Although approximately 270 genes are generally accepted to be associated with IRDs, additional candidate genes are being identified continuously and novel phenotype associations with existing syndromic and nonsyndromic genes continue to be uncovered.5 The addition of genes from these latter categories to those that are well-established results in more than 387 different genes that may be associated with this group of conditions (Supplementary Appendix A). The extensive clinical and genetic heterogeneity associated with this group of genes and diseases poses challenges for clinicians and scientists developing treatments, as a single gene may be associated with multiple phenotypes and associated with more than one inheritance pattern.1,5,6 
Genetic testing for IRDs is now considered to be standard of care in establishing a diagnosis for patients with IRDs.7 Improvements in genetic testing methodology over time, such as the development of next-generation sequencing, identification of novel genes, and implementation of copy number variant analysis, have improved the ability to determine the genetic basis for disease, such that detection rates for determining the genetic basis for disease in patients with IRD is approximately 52% to 76%.813 This testing is an essential complement to clinical examination for accurately determining the risks for other members of the family, and determining eligibility for current and future gene-based treatments.14 Testing may take place through commercial testing laboratories, site-based academic laboratories, or research programs. However, cost and insurance coverage can be a factor preventing access altogether or requiring patients who are able to self-fund testing.15 In the United States, several sponsored testing programs have been available in recent years offering genetic testing to patients with IRDs expanding access to testing to a larger group of patients: the My Retina Tracker (MRT) Open Access Genetic testing program (sponsored by the Foundation Fighting Blindness [FFB]), the ID Your IRD Program (sponsored by Spark Therapeutics, discontinued in December of 2022), and the Inherited Retinal Disease Program (sponsored by Invitae)—offer no-cost genetic testing to patients with IRDs.1517 In addition to the MRT Open Access clinical genetic testing program, FFB supports an MRT research genetic testing program. 
Understanding the genetic basis for these conditions in large global populations is essential for understanding disease burden as well as for developing treatments for this patient cohort. The Consortium was established in 2016 to conduct clinical studies in patients with IRDs with the goal of accelerating the development of treatments.18 The combined 41 clinical centers (in 2022) from 13 countries on four continents provide a valuable resource for studying patients affected with these conditions. The gene poll is a survey administered annually to Consortium sites to capture a snapshot of the number of patients with mutations in specific IRD genes. This gene poll provides valuable information to shape the course of clinical studies within the Consortium and adds to the IRD community's understanding of the genetic basis for disease in an international cohort.
--------
* Assignment *
According to the passage on genetic testing for inherited retinal diseases, when was the ID Your IRD Program discontinued? The rows that come after this passage are from a different source.
--------
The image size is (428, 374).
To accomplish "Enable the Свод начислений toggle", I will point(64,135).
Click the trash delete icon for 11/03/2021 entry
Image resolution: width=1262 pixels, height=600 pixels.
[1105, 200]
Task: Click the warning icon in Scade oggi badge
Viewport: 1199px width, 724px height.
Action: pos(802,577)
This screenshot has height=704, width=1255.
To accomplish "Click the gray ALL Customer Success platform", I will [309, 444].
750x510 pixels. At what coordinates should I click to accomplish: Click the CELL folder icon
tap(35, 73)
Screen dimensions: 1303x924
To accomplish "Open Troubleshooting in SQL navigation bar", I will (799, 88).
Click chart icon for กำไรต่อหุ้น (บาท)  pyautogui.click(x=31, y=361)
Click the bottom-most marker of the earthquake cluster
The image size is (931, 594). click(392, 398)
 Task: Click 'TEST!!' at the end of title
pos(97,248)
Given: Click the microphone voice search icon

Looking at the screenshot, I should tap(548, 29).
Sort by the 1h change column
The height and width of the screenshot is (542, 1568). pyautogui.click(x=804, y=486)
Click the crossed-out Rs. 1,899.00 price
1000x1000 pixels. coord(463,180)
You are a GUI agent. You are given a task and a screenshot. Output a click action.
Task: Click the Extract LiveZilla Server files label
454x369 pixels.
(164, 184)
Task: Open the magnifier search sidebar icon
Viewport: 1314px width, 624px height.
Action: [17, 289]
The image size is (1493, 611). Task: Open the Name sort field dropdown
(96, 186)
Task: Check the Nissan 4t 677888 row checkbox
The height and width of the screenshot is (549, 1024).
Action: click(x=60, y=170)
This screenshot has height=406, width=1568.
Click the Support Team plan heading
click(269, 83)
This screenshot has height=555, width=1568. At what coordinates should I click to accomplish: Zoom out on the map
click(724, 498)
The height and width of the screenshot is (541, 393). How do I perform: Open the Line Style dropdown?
--------
* Your response *
December of 2022